» Exercise requirements: Every entry must come back exactly as it was written.
------ Records
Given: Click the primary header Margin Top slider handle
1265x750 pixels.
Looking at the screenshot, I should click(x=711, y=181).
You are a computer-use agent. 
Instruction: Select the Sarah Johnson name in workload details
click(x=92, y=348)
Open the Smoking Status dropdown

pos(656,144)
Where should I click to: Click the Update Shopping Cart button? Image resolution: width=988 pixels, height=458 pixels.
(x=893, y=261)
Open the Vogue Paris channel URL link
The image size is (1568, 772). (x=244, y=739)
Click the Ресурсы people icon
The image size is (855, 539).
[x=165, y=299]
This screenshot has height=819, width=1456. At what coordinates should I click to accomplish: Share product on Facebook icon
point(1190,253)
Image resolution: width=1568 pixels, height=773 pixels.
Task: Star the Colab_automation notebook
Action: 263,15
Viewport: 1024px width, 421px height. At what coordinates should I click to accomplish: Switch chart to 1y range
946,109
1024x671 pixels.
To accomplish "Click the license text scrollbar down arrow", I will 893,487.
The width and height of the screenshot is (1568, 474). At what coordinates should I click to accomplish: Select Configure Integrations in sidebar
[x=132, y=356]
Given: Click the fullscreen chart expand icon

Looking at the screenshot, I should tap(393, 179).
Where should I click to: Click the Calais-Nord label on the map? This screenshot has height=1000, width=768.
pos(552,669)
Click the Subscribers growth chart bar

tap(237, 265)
------------
» Solution for this problem:
Given: Click the primary header Margin Top slider handle
1265x750 pixels.
Looking at the screenshot, I should click(x=711, y=181).
You are a computer-use agent. 
Instruction: Select the Sarah Johnson name in workload details
click(x=92, y=348)
Open the Smoking Status dropdown

pos(656,144)
Where should I click to: Click the Update Shopping Cart button? Image resolution: width=988 pixels, height=458 pixels.
(x=893, y=261)
Open the Vogue Paris channel URL link
The image size is (1568, 772). (x=244, y=739)
Click the Ресурсы people icon
The image size is (855, 539).
[x=165, y=299]
This screenshot has height=819, width=1456. At what coordinates should I click to accomplish: Share product on Facebook icon
point(1190,253)
Image resolution: width=1568 pixels, height=773 pixels.
Task: Star the Colab_automation notebook
Action: 263,15
Viewport: 1024px width, 421px height. At what coordinates should I click to accomplish: Switch chart to 1y range
946,109
1024x671 pixels.
To accomplish "Click the license text scrollbar down arrow", I will 893,487.
The width and height of the screenshot is (1568, 474). At what coordinates should I click to accomplish: Select Configure Integrations in sidebar
[x=132, y=356]
Given: Click the fullscreen chart expand icon

Looking at the screenshot, I should tap(393, 179).
Where should I click to: Click the Calais-Nord label on the map? This screenshot has height=1000, width=768.
pos(552,669)
Click the Subscribers growth chart bar

tap(237, 265)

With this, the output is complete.